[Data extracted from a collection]
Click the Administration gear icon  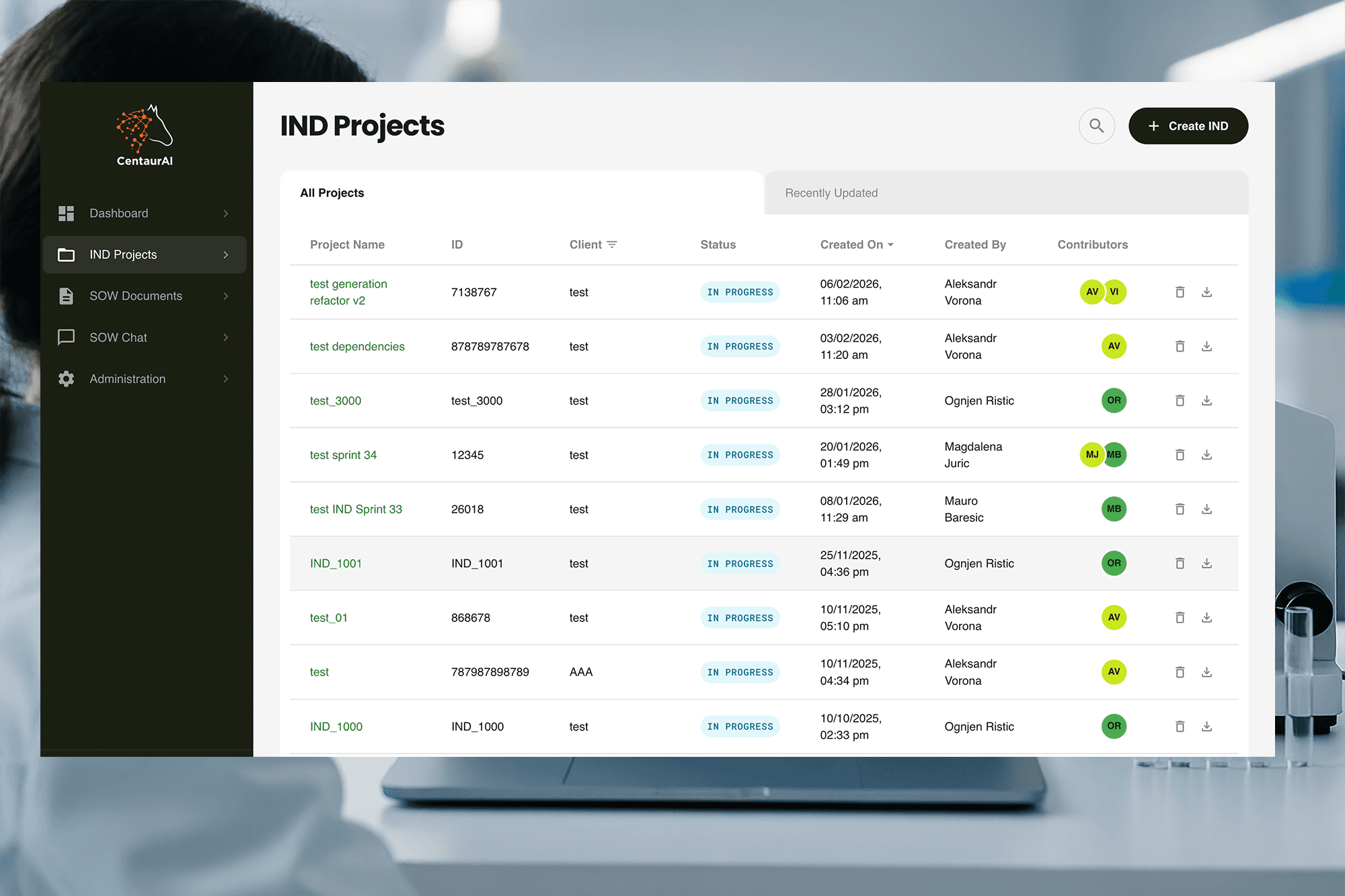coord(66,378)
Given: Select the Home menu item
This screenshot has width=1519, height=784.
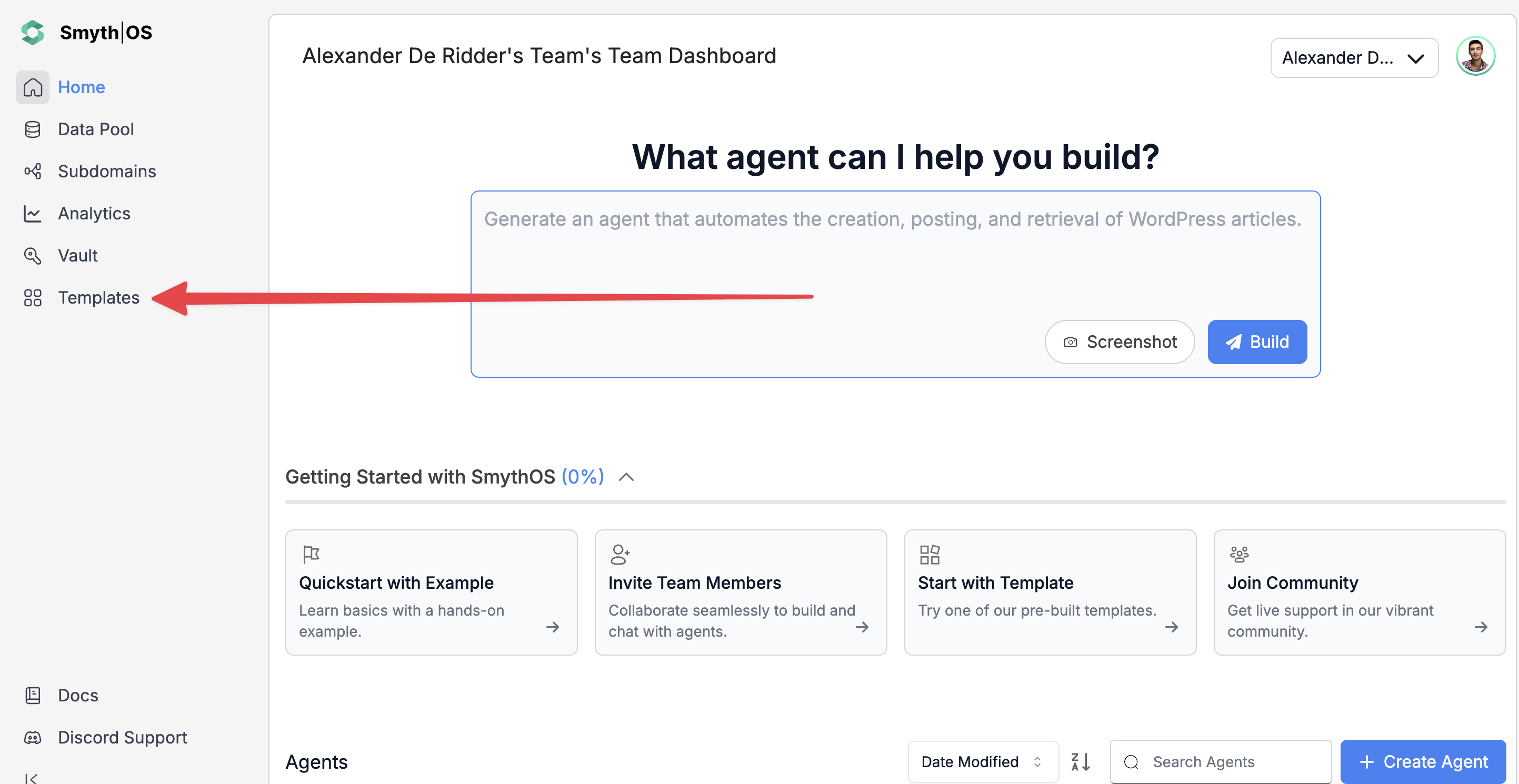Looking at the screenshot, I should tap(82, 87).
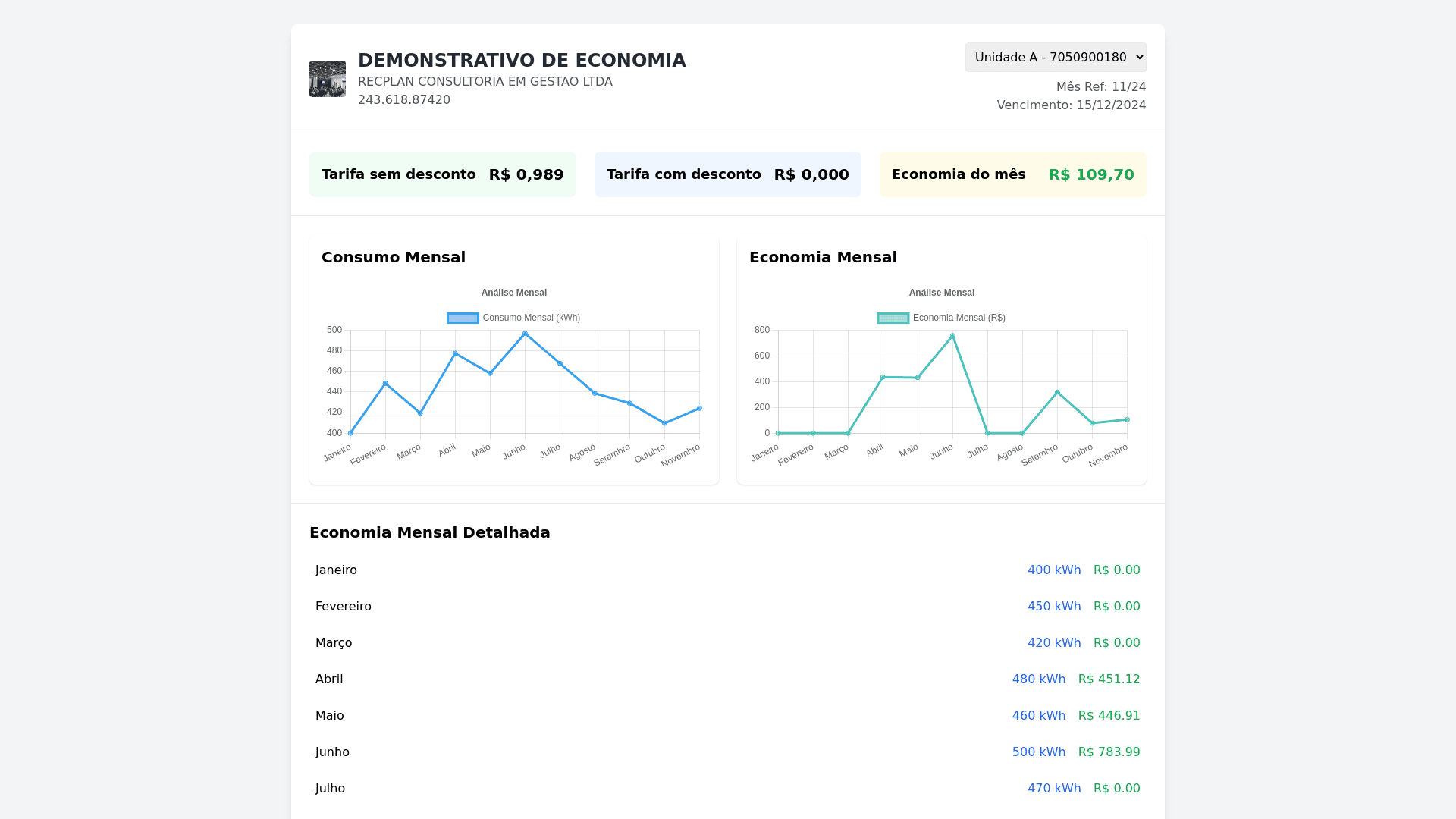The width and height of the screenshot is (1456, 819).
Task: Toggle Consumo Mensal (kWh) legend swatch
Action: (463, 318)
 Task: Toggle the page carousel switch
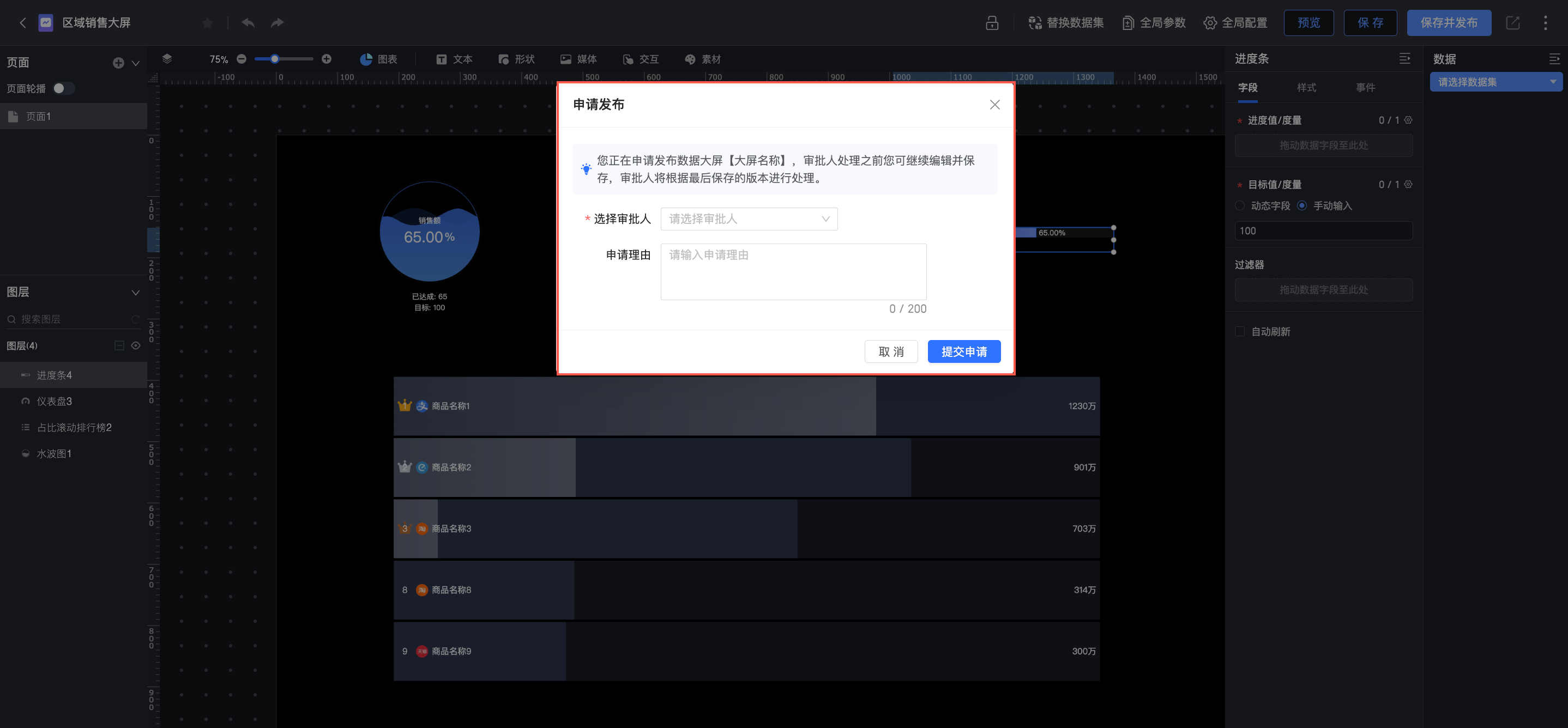tap(63, 88)

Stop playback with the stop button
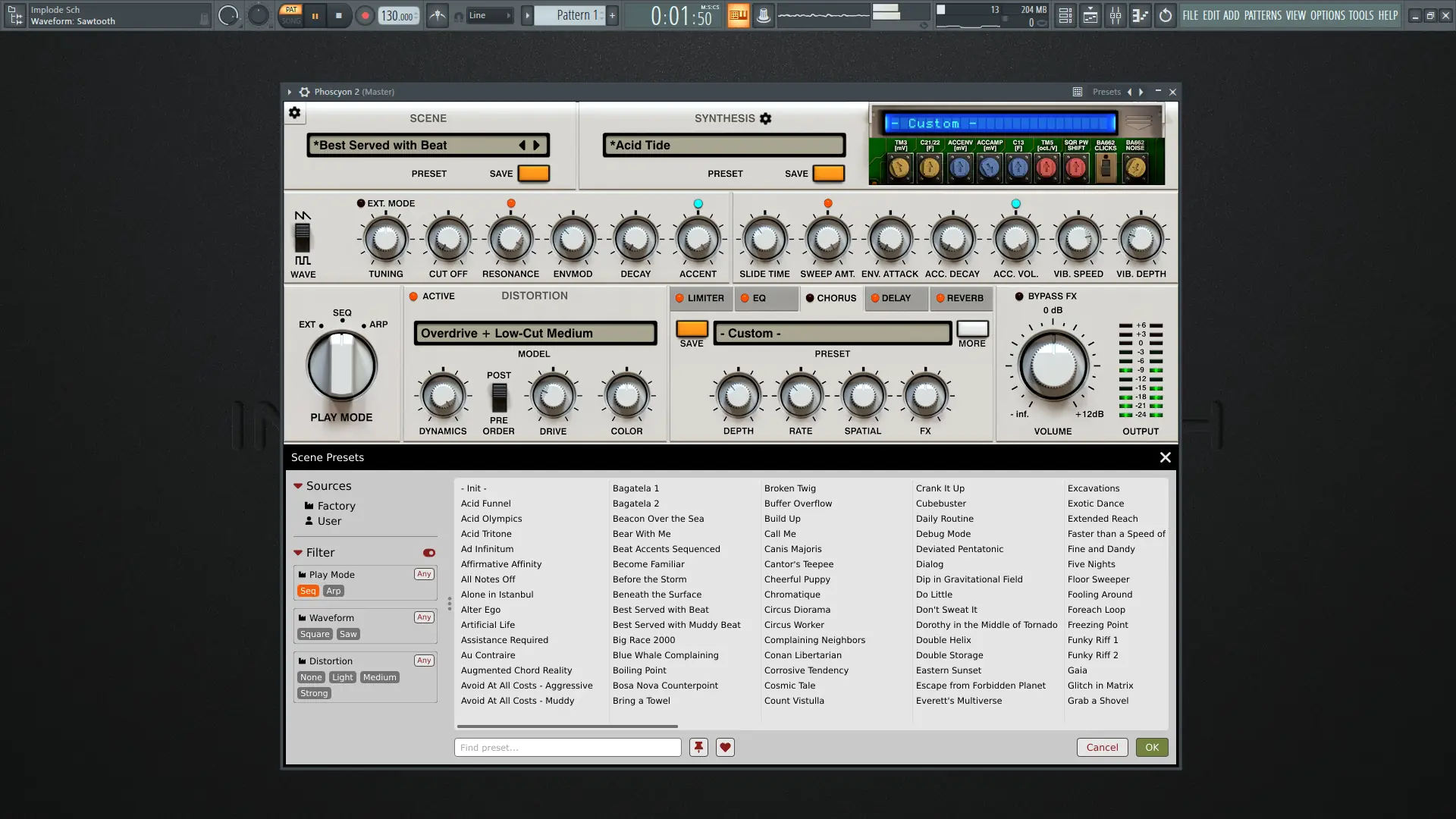tap(339, 15)
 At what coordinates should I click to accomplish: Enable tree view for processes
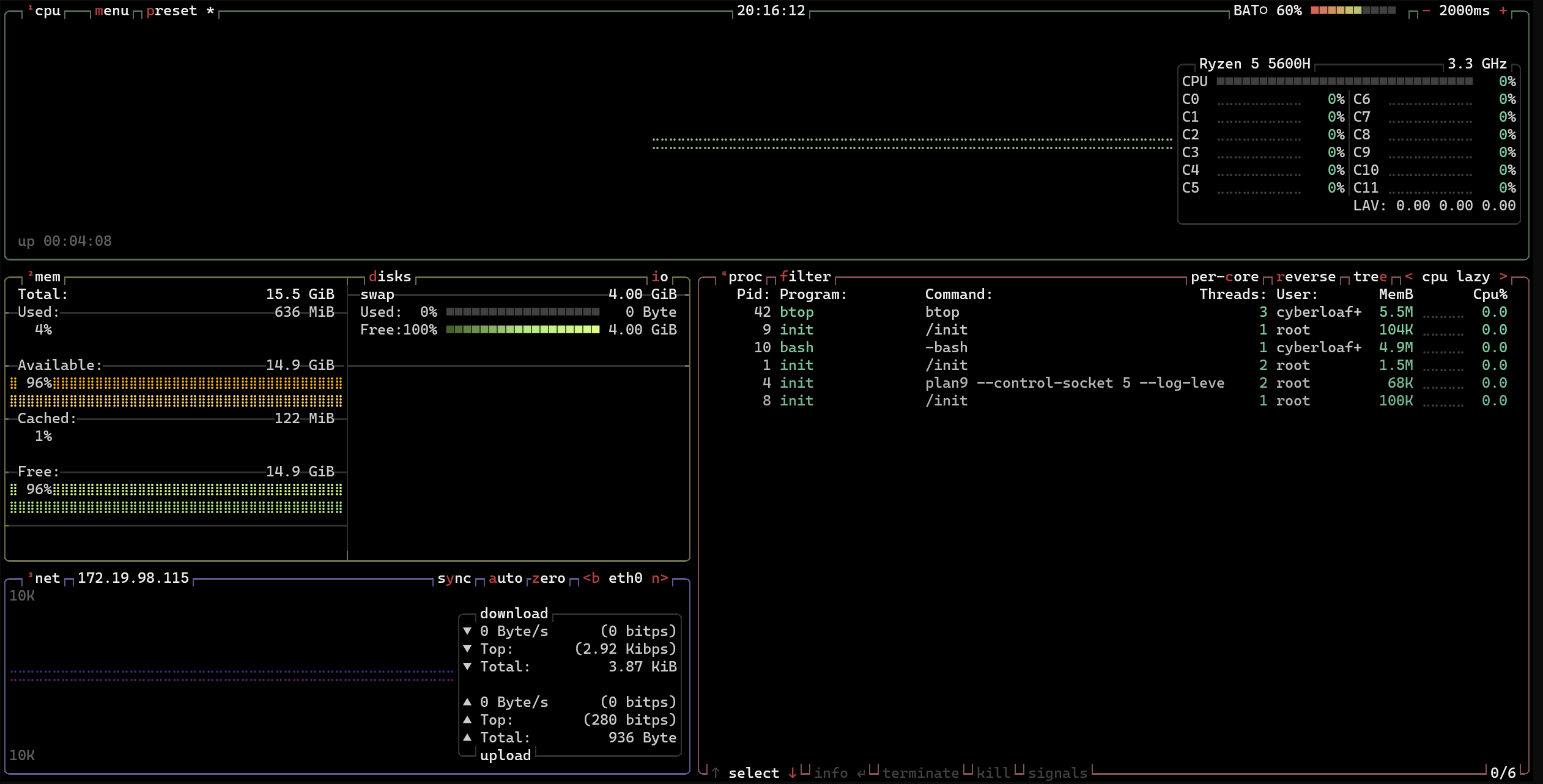coord(1369,277)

**ACTIVITY**. Take the line containing "Given: Select the Home menu item" and every line after it up to the end of the entries, and quote them exactly. Both ends count; the pictures do not.

**EXERCISE RESPONSE**.
Given: Select the Home menu item
This screenshot has width=1519, height=784.
Looking at the screenshot, I should tap(82, 87).
The width and height of the screenshot is (1456, 819).
Task: Toggle Consumo Mensal (kWh) legend swatch
Action: (463, 318)
 Task: Toggle the page carousel switch
tap(63, 88)

Stop playback with the stop button
tap(339, 15)
 At what coordinates should I click to accomplish: Enable tree view for processes
coord(1369,277)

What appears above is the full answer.